Canche | 75 Palabras in Guatemala

Canche means “blonde” but it has expanded its scope to simply mean “white folk.”

And don’t confuse canche with cancha, because cancha is “soccer field.”

Even though I’m not blonde, I’m a lot closer to a canche than a cancha. One letter different and I am calling a person a soccer field.

This brings up an interesting feature of Latin-American culture: it’s common for them to call you by your appearance like a nickname. This includes your skin color which undoubtedly does not fly in the United States. You can call someone “Moreno” (dark-skinned) or “Colocho” (curly-haired) or “Canche” (white person) or “Gordita” (fatty) and they are all terms of endearment here.. At breakfast during my second week, my host mom asked “Have you always been thin?” She also told me I’m very tall compared to all the men in El Campo. When Amanda (and sometimes I) run, it’s not uncommon to hear “Corre, Flaca!” (run, skinny!).

I learned last week that Guatemalans use the term hermosa/beautiful in regards to large people. If they describe you as hermosa, it’s positive, but it’s also another way of saying “they are big and beautiful!” It’s not mean, but if I heard someone call me hermosa, I would be disappointed. That’s my own unhealthy standard of beauty talking.

Twice now, people have said “Colocha” to me on the street. I don’t know if it was a greeting or a compliment or simply an observation. “Oh, the sky is blue. Oh, there’s curly.”

As an Estadounidense, it’s a difficult adjustment because Civil Rights have fought time and time again for the identity of the person to be separate from appearance (well, one of the things Civil Rights fought for). We obviously don’t get this correct a lot of the time.. look at police brutality, so it’s touchy. And to call a person fat in the United States is declaring yourself a witch in Salem.
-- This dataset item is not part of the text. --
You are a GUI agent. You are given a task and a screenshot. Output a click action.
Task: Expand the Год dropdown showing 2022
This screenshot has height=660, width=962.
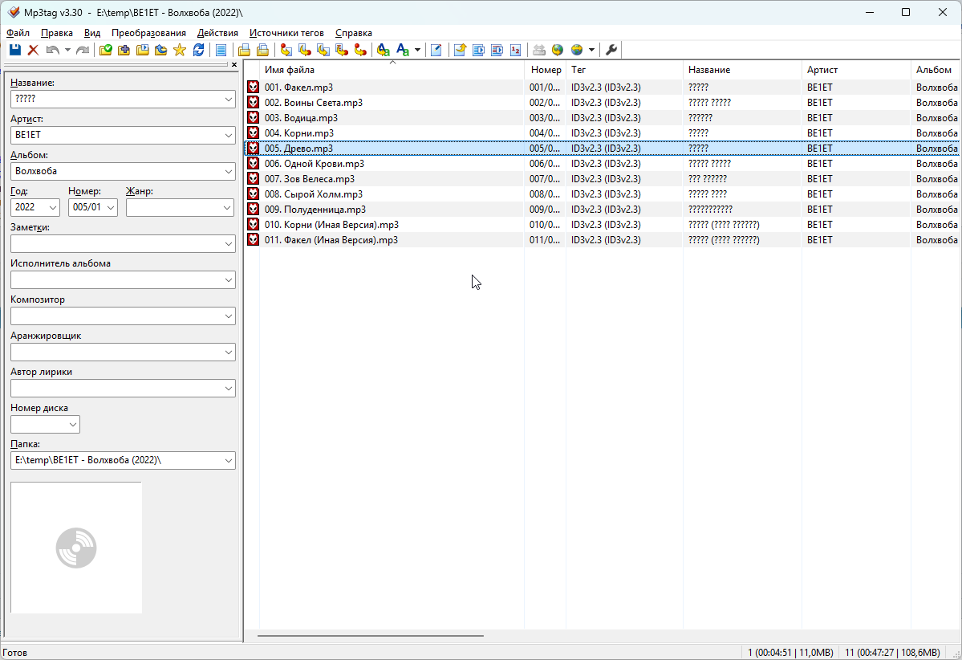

But here in Central America, they call spades spades even if that spade is a person. To be fair, we do that in the States if a person loses weight: it’s nearly your civic duty to acknowledge when someone has gotten thin. Getting thin in the States is like a new lease on life, whereas south of the border it’s a sign of stress, poverty or health trouble. And we call tall people tall and short people shorties, but width and girth are off the conversational market.

It’s weird to be reminded, once again, that these ways of thinking are all encouraged and defined by culture. Yeah sure, so I know that, but it’s another thing to live it. It is a paradigm shift to see that conceptions of beauty are not standard definitions, they’re just popular ideas. It makes all my efforts to look a certain way seem futile and like a waste..

So I am a canchita. I am a collocha. I am alta. I am delgada. I am an extranjera. I am here.

I’ve never been so defined yet felt so undefined.